Claudio Fernandez
He tenido el privilegio de nacer en la siempre hermosa Argentina, hace ya mas de 40 años, en la localidad de Lomas de Zamora.
Mis papas, Maria Esther y Luis Alfredo, a quienes extraño mucho todos los días, se fueron antes de lo previsto. Ellos no pudieron darme la dicha de un hermano, pero por supuesto siempre me dieron su amor y su fuerza para afrontar la vida.
Siempre fuimos una hermosa familia. Mi papa me enseño con su ejemplo lo que era trabajar duramente, lo que significaba la palabra familia y los sacrificios que había que afrontar para eso. Mi mama siempre se preocupo por mi cuidado, por mi educación, por trascender también como persona. Ambos me dieron todo lo que tenían a su alcance y mas, y eso no se puede pagar con nada. He vivido una vida plena, hermosa, rodeado de amigos y por supuesto de mi hermosa familia, a quién amo con pasión.
Hoy, en nuestra familia, somos cuatro, porque Dios necesitaba un ángel mas en el cielo y se llevo a Juan Pablo, hace ya más de 10 años. Estuvimos muy poco con él, pero jamás lo olvidaremos.
Nuestros dos hijos (la mexicana y el argentino), nos llenan de orgullo, nos llenan todos los días de amor nuestra vida, de alegría, de pasión, de una constante necesidad de superar la adversidad cuando esta se presente, y de ser fundamentalmente MEJORES padres cada momento.

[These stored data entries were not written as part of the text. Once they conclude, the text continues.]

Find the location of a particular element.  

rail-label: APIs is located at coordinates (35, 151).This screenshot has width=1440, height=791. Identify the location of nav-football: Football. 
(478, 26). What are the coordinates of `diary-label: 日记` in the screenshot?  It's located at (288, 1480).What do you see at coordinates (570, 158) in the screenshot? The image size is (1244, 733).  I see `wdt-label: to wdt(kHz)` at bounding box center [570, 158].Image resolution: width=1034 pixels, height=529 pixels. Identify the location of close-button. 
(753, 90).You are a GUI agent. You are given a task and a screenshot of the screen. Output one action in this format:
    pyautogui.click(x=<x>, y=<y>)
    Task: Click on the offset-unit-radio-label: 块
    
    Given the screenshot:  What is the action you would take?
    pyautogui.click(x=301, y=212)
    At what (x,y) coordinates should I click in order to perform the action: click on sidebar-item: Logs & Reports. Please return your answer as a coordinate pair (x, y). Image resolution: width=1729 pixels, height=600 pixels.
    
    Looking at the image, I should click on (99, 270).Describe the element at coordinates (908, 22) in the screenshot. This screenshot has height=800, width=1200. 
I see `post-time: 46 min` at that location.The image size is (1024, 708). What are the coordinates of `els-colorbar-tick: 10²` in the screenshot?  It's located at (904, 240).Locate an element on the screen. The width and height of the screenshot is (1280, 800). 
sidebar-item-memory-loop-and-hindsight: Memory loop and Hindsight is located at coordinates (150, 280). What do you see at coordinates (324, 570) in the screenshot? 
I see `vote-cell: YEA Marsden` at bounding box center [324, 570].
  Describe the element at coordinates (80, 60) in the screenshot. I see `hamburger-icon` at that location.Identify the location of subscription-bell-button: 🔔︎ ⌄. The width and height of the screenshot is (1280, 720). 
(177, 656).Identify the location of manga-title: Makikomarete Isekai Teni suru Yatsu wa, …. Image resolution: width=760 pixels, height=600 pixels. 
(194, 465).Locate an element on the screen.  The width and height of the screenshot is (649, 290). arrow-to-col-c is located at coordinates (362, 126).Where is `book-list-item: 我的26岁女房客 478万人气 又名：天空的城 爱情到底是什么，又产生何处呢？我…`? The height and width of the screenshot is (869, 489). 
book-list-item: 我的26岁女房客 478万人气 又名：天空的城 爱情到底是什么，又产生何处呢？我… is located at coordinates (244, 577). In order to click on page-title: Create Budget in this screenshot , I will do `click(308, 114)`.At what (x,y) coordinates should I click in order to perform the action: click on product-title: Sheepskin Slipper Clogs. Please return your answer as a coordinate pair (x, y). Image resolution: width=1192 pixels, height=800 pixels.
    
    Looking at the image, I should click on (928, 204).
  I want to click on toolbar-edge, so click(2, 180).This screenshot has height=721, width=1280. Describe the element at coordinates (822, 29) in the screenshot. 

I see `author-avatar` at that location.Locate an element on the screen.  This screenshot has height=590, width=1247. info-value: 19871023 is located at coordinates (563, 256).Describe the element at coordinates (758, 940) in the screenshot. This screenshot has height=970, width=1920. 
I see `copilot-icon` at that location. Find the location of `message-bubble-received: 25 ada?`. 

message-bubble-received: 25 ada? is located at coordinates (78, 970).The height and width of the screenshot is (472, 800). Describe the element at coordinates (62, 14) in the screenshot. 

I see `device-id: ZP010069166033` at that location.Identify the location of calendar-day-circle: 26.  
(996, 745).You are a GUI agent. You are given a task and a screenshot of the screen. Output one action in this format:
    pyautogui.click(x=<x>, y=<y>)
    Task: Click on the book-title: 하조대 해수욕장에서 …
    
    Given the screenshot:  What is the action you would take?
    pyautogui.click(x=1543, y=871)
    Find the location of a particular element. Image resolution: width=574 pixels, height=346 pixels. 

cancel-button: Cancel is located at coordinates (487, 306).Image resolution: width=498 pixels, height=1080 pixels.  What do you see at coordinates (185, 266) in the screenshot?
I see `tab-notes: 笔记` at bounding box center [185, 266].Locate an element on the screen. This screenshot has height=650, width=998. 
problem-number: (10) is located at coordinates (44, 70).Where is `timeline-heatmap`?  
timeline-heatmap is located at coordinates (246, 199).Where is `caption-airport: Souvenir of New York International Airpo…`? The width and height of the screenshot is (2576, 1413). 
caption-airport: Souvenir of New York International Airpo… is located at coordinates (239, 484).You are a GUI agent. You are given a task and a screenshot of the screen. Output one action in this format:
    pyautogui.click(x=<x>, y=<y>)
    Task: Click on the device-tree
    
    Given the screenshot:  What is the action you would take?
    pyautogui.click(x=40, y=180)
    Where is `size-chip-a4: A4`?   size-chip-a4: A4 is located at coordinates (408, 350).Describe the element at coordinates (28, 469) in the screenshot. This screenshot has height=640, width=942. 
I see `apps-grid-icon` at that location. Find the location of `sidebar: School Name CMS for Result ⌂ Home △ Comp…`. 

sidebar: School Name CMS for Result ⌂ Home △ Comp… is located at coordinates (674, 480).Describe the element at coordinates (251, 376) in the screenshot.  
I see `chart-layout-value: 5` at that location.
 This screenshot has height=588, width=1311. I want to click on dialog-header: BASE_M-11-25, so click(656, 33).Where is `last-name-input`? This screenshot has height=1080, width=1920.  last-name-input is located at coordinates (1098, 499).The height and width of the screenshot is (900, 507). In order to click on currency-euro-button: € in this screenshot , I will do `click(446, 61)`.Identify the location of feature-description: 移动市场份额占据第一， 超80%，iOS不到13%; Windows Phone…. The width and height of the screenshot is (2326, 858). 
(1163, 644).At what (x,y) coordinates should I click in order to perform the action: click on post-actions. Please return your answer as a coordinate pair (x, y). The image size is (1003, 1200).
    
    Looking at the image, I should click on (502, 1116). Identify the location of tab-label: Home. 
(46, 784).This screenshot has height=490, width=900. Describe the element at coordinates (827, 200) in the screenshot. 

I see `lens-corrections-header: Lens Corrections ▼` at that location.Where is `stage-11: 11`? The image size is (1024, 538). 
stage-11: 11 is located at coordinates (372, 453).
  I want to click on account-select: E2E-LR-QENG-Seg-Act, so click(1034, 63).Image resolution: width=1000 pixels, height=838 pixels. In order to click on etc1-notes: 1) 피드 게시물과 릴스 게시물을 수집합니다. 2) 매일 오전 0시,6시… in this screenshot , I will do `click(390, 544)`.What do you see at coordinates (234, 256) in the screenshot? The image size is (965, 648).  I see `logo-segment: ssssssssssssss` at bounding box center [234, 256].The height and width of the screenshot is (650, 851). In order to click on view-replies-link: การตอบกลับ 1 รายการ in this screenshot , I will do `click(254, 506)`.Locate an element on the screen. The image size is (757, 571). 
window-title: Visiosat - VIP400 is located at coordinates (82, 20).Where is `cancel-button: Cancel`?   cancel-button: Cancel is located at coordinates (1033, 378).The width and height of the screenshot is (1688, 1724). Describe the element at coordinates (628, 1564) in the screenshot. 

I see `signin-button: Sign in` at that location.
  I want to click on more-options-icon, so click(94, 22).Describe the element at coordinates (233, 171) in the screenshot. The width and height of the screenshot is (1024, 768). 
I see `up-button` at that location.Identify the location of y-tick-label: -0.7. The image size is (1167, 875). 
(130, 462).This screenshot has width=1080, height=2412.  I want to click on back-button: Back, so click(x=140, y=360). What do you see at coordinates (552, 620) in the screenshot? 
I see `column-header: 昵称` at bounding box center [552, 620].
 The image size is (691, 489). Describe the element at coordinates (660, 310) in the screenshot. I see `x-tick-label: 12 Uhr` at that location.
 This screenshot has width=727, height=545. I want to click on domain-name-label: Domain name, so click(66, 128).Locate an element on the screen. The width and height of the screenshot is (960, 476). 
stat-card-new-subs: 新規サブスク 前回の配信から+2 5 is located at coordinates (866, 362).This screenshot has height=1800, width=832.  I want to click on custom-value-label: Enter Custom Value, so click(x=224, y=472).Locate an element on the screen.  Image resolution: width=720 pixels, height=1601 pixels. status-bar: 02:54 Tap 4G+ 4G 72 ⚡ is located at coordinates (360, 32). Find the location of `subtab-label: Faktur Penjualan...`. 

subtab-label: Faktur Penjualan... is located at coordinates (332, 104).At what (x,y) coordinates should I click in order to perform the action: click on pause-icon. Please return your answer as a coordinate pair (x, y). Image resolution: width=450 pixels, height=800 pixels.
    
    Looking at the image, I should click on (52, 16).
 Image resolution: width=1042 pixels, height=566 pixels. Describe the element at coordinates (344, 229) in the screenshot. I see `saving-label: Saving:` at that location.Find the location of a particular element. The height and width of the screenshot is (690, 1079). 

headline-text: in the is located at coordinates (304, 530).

Luego de muchos anios en nuestro querido país, nos trasladamos a otro hermosísimo país, Mexico. Nos recibieron con los brazos abiertos y hoy ya establecidos, seguimos pensando que fue una decisión excelente, difícil, pero que valió la pena. Aquí encontramos trabajo, amigos, y seguramente en un futuro cercano familia.
Por supuesto extraño mi ciudad natal, mi querida capital federal, allí dejamos infinidad de amigos, dejamos nuestra familia, pero la vida (y porque no la tecnología) también nos permitió siempre estar con todos a la distancia. Este soy yo en resumen.
Solo me resta darle las gracias a la compañera de toda mi vida, aquella que me dio a nuestros tres hijos, aquella que soporta mi mal humor, que soportó mis errores, y que me alienta en mis decisiones y aciertos. Aquella que me da su amor incondicional. Gracias.